━━ EXTRACTED INFORMATION ━━
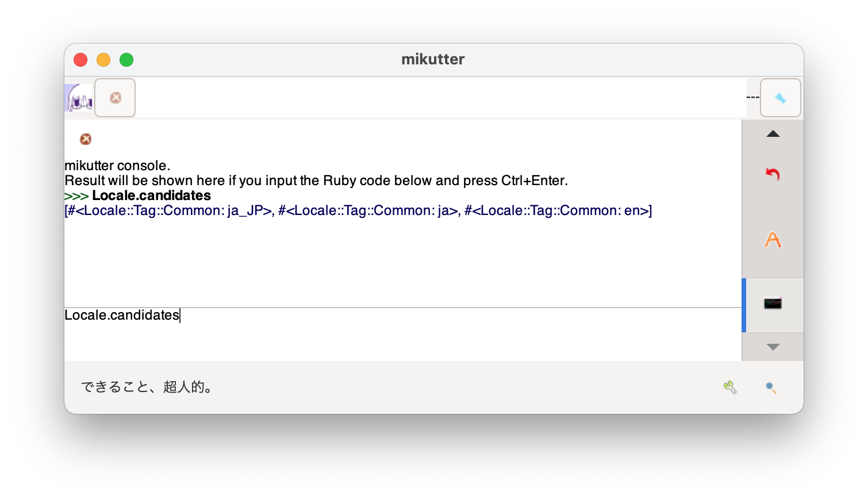Maximize the mikutter window with green button
Viewport: 868px width, 499px height.
pyautogui.click(x=126, y=60)
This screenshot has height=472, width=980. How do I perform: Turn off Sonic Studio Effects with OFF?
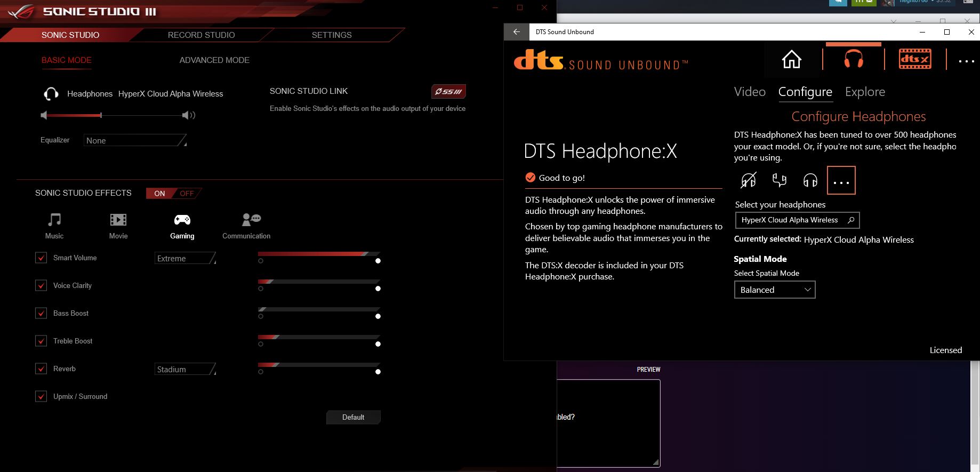[187, 194]
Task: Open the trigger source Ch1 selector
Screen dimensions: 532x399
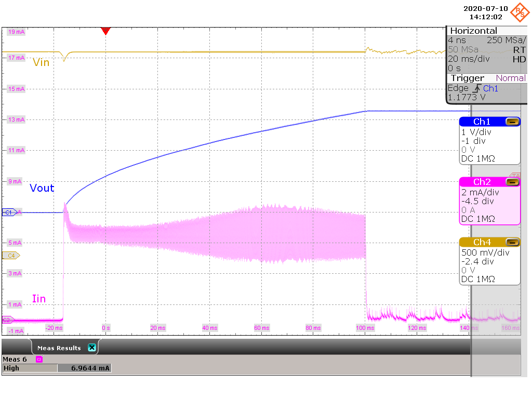Action: click(x=489, y=88)
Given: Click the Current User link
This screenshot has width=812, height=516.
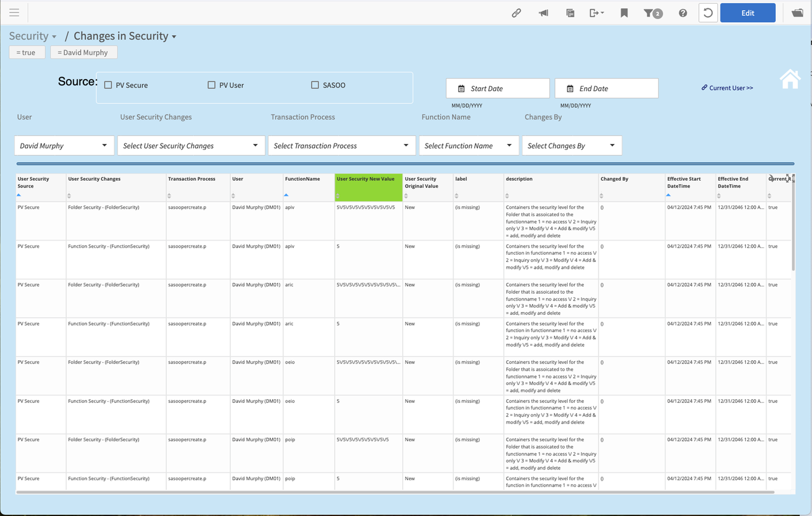Looking at the screenshot, I should [727, 88].
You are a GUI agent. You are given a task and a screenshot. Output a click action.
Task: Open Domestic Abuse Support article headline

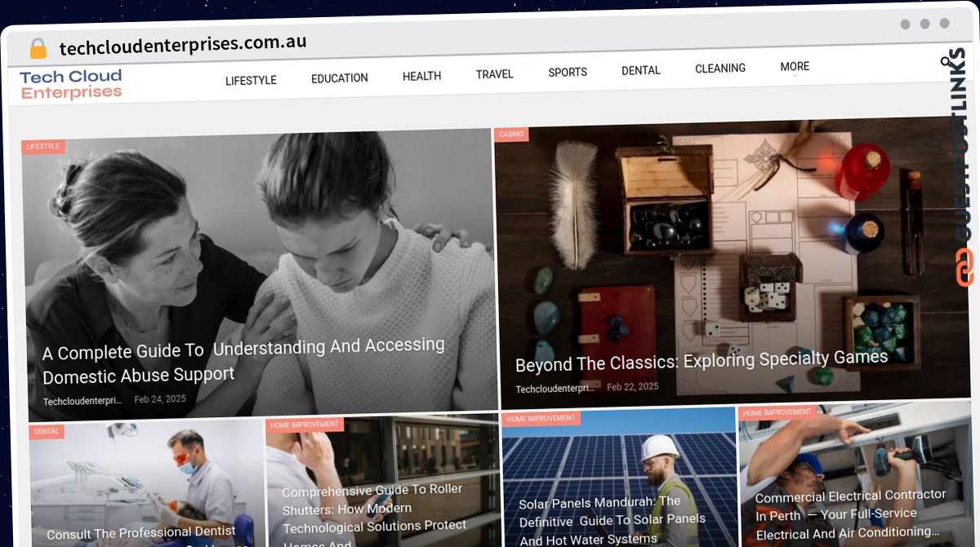[x=243, y=360]
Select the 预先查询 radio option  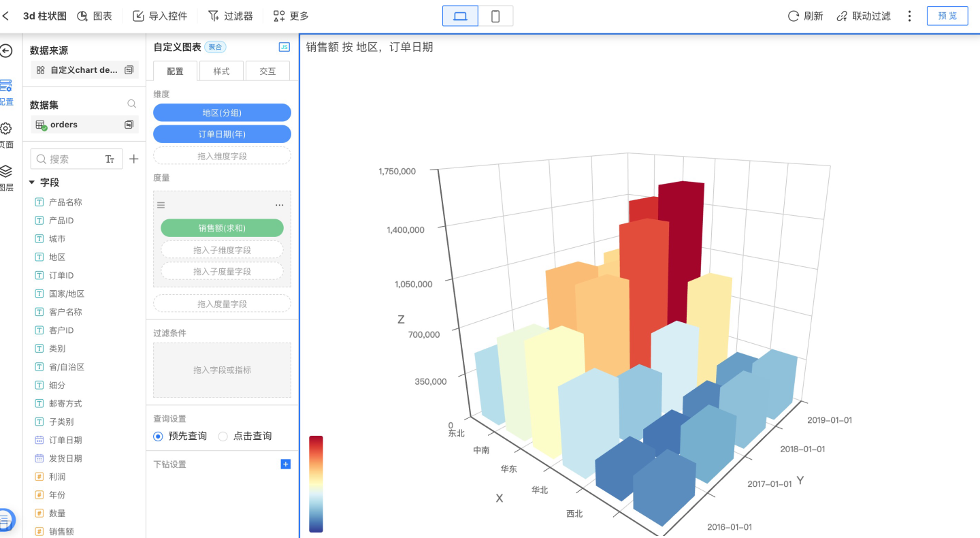click(159, 436)
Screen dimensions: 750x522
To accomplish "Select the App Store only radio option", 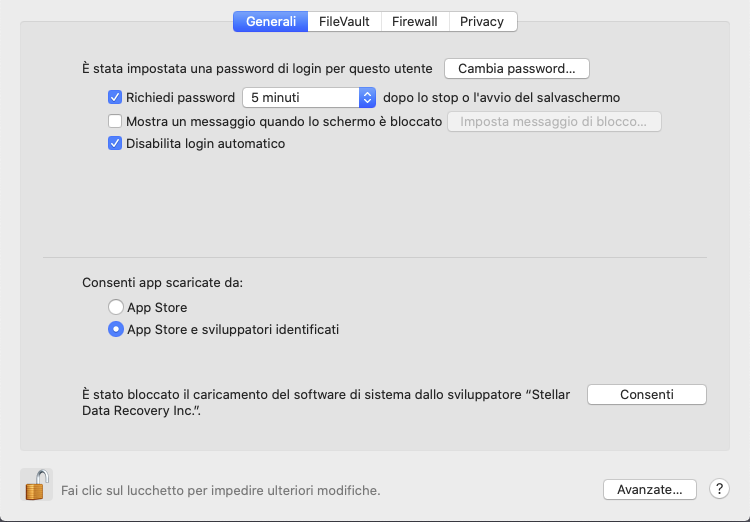I will coord(116,307).
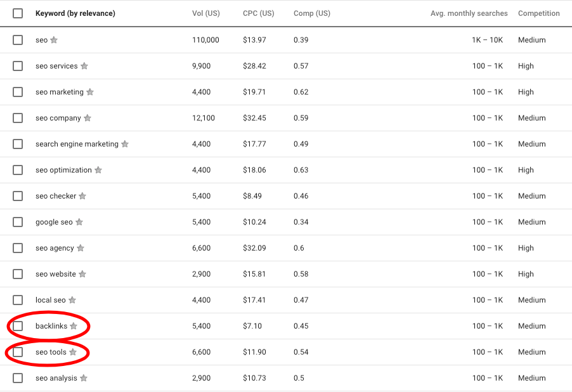This screenshot has width=572, height=392.
Task: Check the select-all checkbox in the header
Action: pos(18,13)
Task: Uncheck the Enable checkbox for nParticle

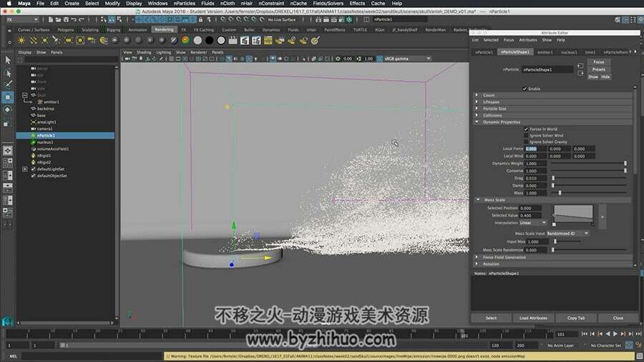Action: pos(525,89)
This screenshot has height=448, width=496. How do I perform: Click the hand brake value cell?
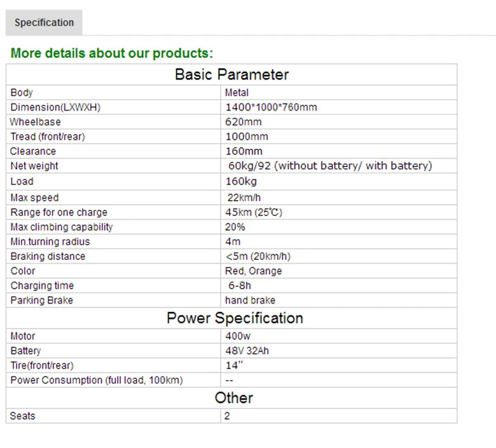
━━━
WORK REQUEST → Once the line containing "Task: Uncheck the" has been found, write out exactly that line and each one after it through the end of the data, leaving out every picture.

WRITTEN ANSWER →
Task: Uncheck the Enable checkbox for nParticle

Action: pos(525,89)
This screenshot has height=448, width=496. How do I perform: Click the hand brake value cell?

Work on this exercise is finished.